* **TEKS BACAAN**:
LH Kadir, pemuka masyarakat Dayak di Kalbar melihat ada empat hal dasar yang selama ini kurang dipahami masyarakat Madura yang berdomisili di Kalimantan. Pertama, bagi masyarakat adat Kalimantan, khususnya etnis Dayak, senjata tajam sangat dilarang keras dibawa ke tempat umum. Menemui ataupun bertamu ke rumah orang lain dengan membawa senjata tajam ditafsirkan sebagai ancaman atau ajakan bertempur.

Senjata tajam juga tidak diperkenankan mencederai atau melukai orang lain, khususnya anggota masyarakat adat Dayak. Apabila hal itu terjadi, pelakunya wajib membayar denda adat yang disebut pemampul darah. Jika korban yang dilukai itu tewas, maka pelaku dikenai hukum adat pati nyawa. Namun demikian, kalau tindakan mencederai orang lain itu dilakukan berkali-kali oleh kelompok yang sama terhadap kelompok masyarakat yang sama pula, persoalannya bisa menjadi lain. Kasus yang tadinya hanya sebatas individu, berubah menjadi masalah kelompok sosial, karena dianggap sebagai pelecehan terhadap adat.

Semangat solidaritas dalam menghadapi segala gangguan tercermin dalam simbol adat yang disebut "mangkok merah" (Dayak Kenayan) atau bungai jarau (Dayak Iban). "Apabila simbol ini sudah bergerak, maka keadaan bisa menjadi lain. Pertikaian kolektif pun tidak terelakkan lagi," jelas Kadir.

Kedua, dalam tradisi penduduk asli Kalimantan, mencuri barang orang lain dalam jumlah besar adalah tabu. Alasannya, menurut adat dan kepercayaan masyarakat setempat, barang dan pemiliknya telah menyatu; ibarat jiwa dan badan. Dengan demikian, apabila barangnya diambil tanpa izin, diyakini bakal mengganggu seluruh jiwa keluarga pemilik. Sebagai konsekuensi, pemilik barang akan sakit, bahkan tidak tertutup kemungkinan meninggal.

* **DATA YANG DITAMPILKAN**:
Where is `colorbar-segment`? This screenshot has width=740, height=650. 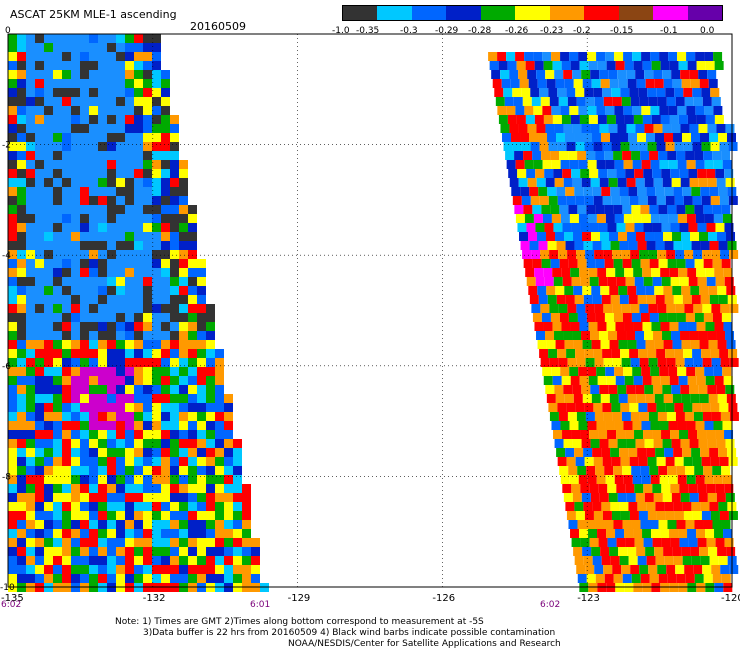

* **KUMPULAN LATIHAN**:
1. Sebutkan semua nama denda, hukum, dan simbol adat yang disebut dalam teks bacaan tentang adat Dayak.
2. Tuliskan lanjutan teks bacaan tentang adat Dayak di Kalimantan, mulai sesudah kalimat terakhirnya.

* **JAWABAN LATIHAN**:
1. pemampul darah, pati nyawa, mangkok merah, bungai jarau

2.
Ketiga, pinjam-pakai tanah antarpenduduk baik di dalam maupun di luar komunitas masyarakat adat tanpa pamrih merupakan hal yang lumrah. Dalam peminjaman itu biasanya hanya didasarkan pada saling percaya tanpa disertai surat perjanjian. Namun, pola ini cenderung dilanggar oleh warga pendatang, khususnya etnis Madura.

Ketika pemilik hendak mengambil lagi tanahnya, sering mendapat reaksi yang kurang simpatik dari peminjam. Bahkan, peminjam pun mengklaim tanah itu adalah miliknya, sebab dia yang menggarap. Mengingkari perjanjian lisan, dalam hukum adat Dayak disebut balang semaya (ingkar janji) atau penipuan. Hukumannya setimpal dengan perampasan hak orang lain dengan kekerasan.

Keempat, dalam tradisi masyarakat Dayak, ikrar perdamaian harus bersifat abadi sehingga hanya dilakukan sekali oleh kelompok yang bertikai. Pelanggaran terhadap perjanjian damai dinilai sebagai wujud pengkhianatan sehingga ikrar yang diucapkan sebelumnya sebatas demi adat. Pelanggaran tersebut dikategorikan sebagai pelecehan adat sekaligus pernyataan permusuhan oleh semua anggota komunitas dari pelanggar perjanjian.

Upacara adat perdamaian yang digelar bukan hanya bernilai adat, tetapi juga moral sekaligus mengandung unsur magis-religius. Hal itu disebabkan perjanjian disaksikan penguasa alam semesta atau dalam bahasa setempat disebut Betara atau Jubata. Karenanya, perdamaian yang digelar setelah pelanggaran itu takkan pernah efektif lagi hingga kapan pun.

"Buktinya, hingga kini kerusuhan Dayak-Madura sepertinya sulit berakhir. Karena perjanjian damai pertama yang dibuat tahun 1959 telah dilanggar warga Madura," kata Kadir yang melihat kunci penyelesaian konflik kedua etnis ada pada kesungguhan seluruh lapisan masyarakat Madura untuk beradaptasi dan berperilaku sesuai tradisi serta adat warga Kalimantan. Tanpa didukung kesadaran itu mustahil perdamaian abadi dengan warga asli Kalimantan akan terwujud.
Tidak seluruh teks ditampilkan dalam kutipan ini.